# Help on Branch Points

1. Jul 16, 2008

### BWV

$(1-z^3)^{1/2}$ has three branch points at $z=1, z=\omega$and $z=\omega^2$ where $\omega = e^{2\pi i/3}$

The branch points are the zeros of the function correct?

So why are not $z=\omega^4$, $z=\omega^6$, $z=\omega^8$ etc also branch points as they are zeros of the function?
as
$(e^{2\pi i/3^3})^6$ =$e^{2\pi i^6}$ = $e^{12\pi i}$ = 1 so all even numbered powers of $\omega$ are zeros of the function

also why does the latex code move around vertically like this?

2. Jul 17, 2008

### tiny-tim

Hi BWV!

$$(\omega^{n})^3 = 1$$ for any n:

$$(\omega^{n})^3 = (e^{\frac{2n\pi}{3}})^3 = e^{2n\pi} = (e^{2\pi})^n = 1$$

If you mean why doesn't it stay on the same line as ordinary text, the answer is:

'cos it doesn't!

But you can make it stay on the line by using [noparse]$and$ instead of $$and$$[/noparse] ("itex" stands for "inline tex") … but that has the disadvantage that it squeezes it vertically into the line, so fractions and powers get squashed.

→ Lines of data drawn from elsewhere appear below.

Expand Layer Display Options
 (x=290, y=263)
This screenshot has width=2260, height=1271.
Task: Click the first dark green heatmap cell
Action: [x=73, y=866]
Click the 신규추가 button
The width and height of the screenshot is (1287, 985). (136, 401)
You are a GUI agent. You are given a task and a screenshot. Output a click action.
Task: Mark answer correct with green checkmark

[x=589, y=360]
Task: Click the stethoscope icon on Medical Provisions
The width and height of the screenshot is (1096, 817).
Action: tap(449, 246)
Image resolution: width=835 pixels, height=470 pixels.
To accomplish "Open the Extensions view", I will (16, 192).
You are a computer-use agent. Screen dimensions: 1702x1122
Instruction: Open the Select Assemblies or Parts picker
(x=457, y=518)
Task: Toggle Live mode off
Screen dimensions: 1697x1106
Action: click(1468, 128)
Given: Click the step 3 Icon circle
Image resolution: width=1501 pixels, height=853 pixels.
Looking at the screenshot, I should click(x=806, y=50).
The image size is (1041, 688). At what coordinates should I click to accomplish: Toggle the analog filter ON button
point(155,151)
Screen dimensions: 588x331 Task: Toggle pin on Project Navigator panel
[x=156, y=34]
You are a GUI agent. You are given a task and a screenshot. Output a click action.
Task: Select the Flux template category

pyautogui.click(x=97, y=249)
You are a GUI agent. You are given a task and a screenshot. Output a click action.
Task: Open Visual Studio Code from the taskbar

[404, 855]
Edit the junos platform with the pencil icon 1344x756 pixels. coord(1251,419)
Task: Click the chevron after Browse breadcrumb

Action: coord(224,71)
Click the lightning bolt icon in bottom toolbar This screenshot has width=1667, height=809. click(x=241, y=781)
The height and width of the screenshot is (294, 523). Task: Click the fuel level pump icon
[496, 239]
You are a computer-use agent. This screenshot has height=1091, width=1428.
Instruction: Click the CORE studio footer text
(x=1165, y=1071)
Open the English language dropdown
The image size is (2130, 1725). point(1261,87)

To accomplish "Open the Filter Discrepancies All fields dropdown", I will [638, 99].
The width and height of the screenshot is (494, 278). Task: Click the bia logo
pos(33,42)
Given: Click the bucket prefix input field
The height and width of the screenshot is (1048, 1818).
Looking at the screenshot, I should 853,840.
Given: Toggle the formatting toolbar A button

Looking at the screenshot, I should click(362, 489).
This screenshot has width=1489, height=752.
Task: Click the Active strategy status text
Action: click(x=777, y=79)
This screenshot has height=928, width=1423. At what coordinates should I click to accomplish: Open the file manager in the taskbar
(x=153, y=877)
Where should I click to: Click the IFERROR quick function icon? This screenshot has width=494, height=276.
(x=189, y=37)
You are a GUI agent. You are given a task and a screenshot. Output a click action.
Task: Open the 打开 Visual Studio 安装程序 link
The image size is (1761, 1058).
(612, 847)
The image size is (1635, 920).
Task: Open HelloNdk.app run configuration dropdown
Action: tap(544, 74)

Alternatively, you can type the whole thing in latex, enclosing each bit of ordinary text inside the brackets of "\text{}"

3. Jul 17, 2008

### HallsofIvy

$\omega= e^{2\pi /3}$ is the "principal cube root" of 1. That is, $\omega^3= 1$. We don't talk about $\omega^4$ because $\omega^4= (\omega^3)(\omega)= (1)(\omega)= \omega$. Similarly, $\omega^6= (\omega)^3(\omega^3)= (1)(1)= 1$ and $\omega^8= (\omega)^3(\omega^3)(\omega^2)= (1)(1)(\omega^2)= \omega^2$.